EV does not mean trustworthy
If you have an EV certificate it means you registered a company name. It can be trivially simple to register a company name in various jurisdictions and being a registered company certainly does not make one trustworthy. I can name plenty of registered companies that I wouldn't ever do business with, but they can all apply for an EV cert. When Troy was working on getting his EV cert for HIBP he registered, de-registered, re-registered and tinkered around with various things to get exactly the name he wanted to show up in the address bar. It just seems like there shouldn't be that level of flexibility in the system already. My other concern here is that I think we're falling into the trap that we saw with DV certificates in that EV certs would just become a race to the bottom. Years ago it was hard to get a DV cert and that's why people overloaded the trust we placed in them, and we could well be on the way to doing exactly the same thing with EV by treating them the same way. An EV indicator does not mean a site is trustworthy, it does not mean a site will not phish you, it does not mean anything other than the domain is owned by a registered legal entity. As EV certificates become cheaper and easier to obtain, it will erode the little value placed in them already.
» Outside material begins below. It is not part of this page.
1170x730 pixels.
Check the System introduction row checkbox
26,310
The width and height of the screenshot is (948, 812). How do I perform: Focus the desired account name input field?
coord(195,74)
EV indicators can be removed by Antivirus and other apps
There are quite a few different scenarios when the user should have an EV UI in the browser but will instead end up with a DV UI despite there being nothing wrong. This happens when any form of TLS termination is happening and this is increasingly common. When software like antivirus installs itself, it will generally install a root CA so it can do traffic interception and make sure your internet traffic doesn't contain any nasties. The problem is that on the outbound side the AV program will get an EV certificate but it cannot generate an EV certificate to present to the browser, only a DV certificate. This is true for any browser on any platform and this can be more common than you'd expect. Just think, any device with an AV program that does traffic inspection can never see an EV UI, any corporate device that has a root CA installed so they can inspect traffic or any other scenario where proxying may be taking place. I simulated this on my own local PC using Fiddler and this is what PayPal looks like.
That's a standard DV UI and the EV indicators have been stripped because the certificate was issued by a locally trusted CA. You can see the details in the certificate inspector.
In this scenario I guess that as a user I'm supposed to notice the missing EV UI and immediately cease using the site because I can no longer be sure this is PayPal Inc. If we were to depend on this EV UI there are a lot of scenarios where it might not show up which is proven by the recent standardisation issues of TLS 1.3 because of middle box hardware being intolerant.
I'm not opposed to the idea or the value of EV certificates but right now they just seem like a nice revenue stream for CAs. The technical and user issues outlined above need to be addressed before EV can have realvalue. The amount of information and mis-information surrounding them really doesn't help and there's also some pretty wild claims from CAs about what EV can do.